Society / Culture
Resonances of chindon-ya : sounding space and sociality in contemporary Japan
（Wesleyan University Press c2018）
Chindon-ya are ostentatiously costumed street musicians who first emerged in the 1840s and reached their heyday in the following decade. Hired by local businesses to roam neighborhood streets publicizing goods and services, they became closely associated with the everyday soundscape and the sociality of urban spaces. In this fascinating study on sound, space, and listening, ethnomusicologist Marié Abe traces the resurgence, from the 1990s onwards, of chindon-ya as an intersectional practice straddling history, music, enterprise, and political engagement.

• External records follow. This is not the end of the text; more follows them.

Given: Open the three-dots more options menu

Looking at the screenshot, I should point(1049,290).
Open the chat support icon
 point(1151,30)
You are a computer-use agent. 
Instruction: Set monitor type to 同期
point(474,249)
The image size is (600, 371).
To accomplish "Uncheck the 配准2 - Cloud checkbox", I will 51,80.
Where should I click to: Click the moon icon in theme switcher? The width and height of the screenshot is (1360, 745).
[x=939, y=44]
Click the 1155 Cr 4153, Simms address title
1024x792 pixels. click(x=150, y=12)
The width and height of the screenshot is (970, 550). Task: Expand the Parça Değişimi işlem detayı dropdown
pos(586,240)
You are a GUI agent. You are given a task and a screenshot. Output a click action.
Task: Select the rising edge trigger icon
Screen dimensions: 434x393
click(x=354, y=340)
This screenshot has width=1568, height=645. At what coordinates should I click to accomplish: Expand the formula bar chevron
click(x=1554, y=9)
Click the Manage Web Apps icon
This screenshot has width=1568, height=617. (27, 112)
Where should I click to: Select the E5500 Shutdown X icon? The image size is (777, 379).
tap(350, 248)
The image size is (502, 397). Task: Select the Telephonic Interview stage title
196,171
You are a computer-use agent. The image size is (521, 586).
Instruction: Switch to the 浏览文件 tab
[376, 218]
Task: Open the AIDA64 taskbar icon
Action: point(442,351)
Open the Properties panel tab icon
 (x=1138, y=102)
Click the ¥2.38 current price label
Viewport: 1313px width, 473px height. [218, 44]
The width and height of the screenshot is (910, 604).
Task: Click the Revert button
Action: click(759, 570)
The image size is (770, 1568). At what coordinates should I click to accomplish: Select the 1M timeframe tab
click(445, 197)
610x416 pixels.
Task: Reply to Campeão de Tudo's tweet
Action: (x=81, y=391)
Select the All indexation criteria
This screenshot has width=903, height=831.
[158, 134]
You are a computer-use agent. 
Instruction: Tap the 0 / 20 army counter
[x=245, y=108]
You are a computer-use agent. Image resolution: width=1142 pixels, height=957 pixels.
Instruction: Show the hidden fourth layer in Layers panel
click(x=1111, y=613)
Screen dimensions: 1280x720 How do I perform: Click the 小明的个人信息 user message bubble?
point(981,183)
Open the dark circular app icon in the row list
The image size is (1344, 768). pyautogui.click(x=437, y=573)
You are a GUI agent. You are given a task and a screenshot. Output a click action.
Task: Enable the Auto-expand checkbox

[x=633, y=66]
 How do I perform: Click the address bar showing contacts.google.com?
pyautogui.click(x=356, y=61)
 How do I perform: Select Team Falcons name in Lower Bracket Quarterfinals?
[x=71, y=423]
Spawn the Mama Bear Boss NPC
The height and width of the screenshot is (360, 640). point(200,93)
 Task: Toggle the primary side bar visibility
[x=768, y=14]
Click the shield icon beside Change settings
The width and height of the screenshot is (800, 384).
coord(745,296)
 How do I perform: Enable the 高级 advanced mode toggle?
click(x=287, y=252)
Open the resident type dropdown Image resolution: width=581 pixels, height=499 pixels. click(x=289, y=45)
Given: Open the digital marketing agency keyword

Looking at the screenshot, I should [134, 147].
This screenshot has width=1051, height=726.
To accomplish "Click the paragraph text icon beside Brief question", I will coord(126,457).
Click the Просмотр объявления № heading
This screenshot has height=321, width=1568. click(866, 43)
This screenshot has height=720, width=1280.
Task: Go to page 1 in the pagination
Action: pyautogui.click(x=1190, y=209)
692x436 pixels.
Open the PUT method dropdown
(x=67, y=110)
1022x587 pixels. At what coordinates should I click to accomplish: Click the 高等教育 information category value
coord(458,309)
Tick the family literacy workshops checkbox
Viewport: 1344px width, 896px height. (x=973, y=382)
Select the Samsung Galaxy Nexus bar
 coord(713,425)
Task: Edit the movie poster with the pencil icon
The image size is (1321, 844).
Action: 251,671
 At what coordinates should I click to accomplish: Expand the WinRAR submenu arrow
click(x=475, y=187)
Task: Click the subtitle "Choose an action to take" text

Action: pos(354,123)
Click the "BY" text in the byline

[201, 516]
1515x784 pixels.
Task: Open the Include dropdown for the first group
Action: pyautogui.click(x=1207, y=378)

The study is built around four themes: historical memory and genealogy; sound labor as enticement in public space; marginality and alliances across social differences in an increasingly multicultural Japan; and the role of sound in politics and protest in neoliberal Japan. Abe also examines the practice’s encounter with the West. Her detailed depiction of chindon-ya captures the nuance and possibility of this genre-defying practice: it is at once music and noise, tradition and modernity, performance and enterprise.
Of particular note, in the context of the social alienation that is increasingly common in Japan’s urban spaces, is Abe’s view of the sonic labor of chindon-ya as rooted in a dynamic philosophy of sociality, in which people engage with one another and their surroundings. Despite chindon-ya being embedded in capitalism, its practice displays a clear humanistic commitment to social encounters that are irreducible to capital. Equally, Abe’s concept of resonance as an articulation of “sound, space, and sociality” works to illuminate relationships among listeners, landscapes, and cultural memory in contemporary Japan.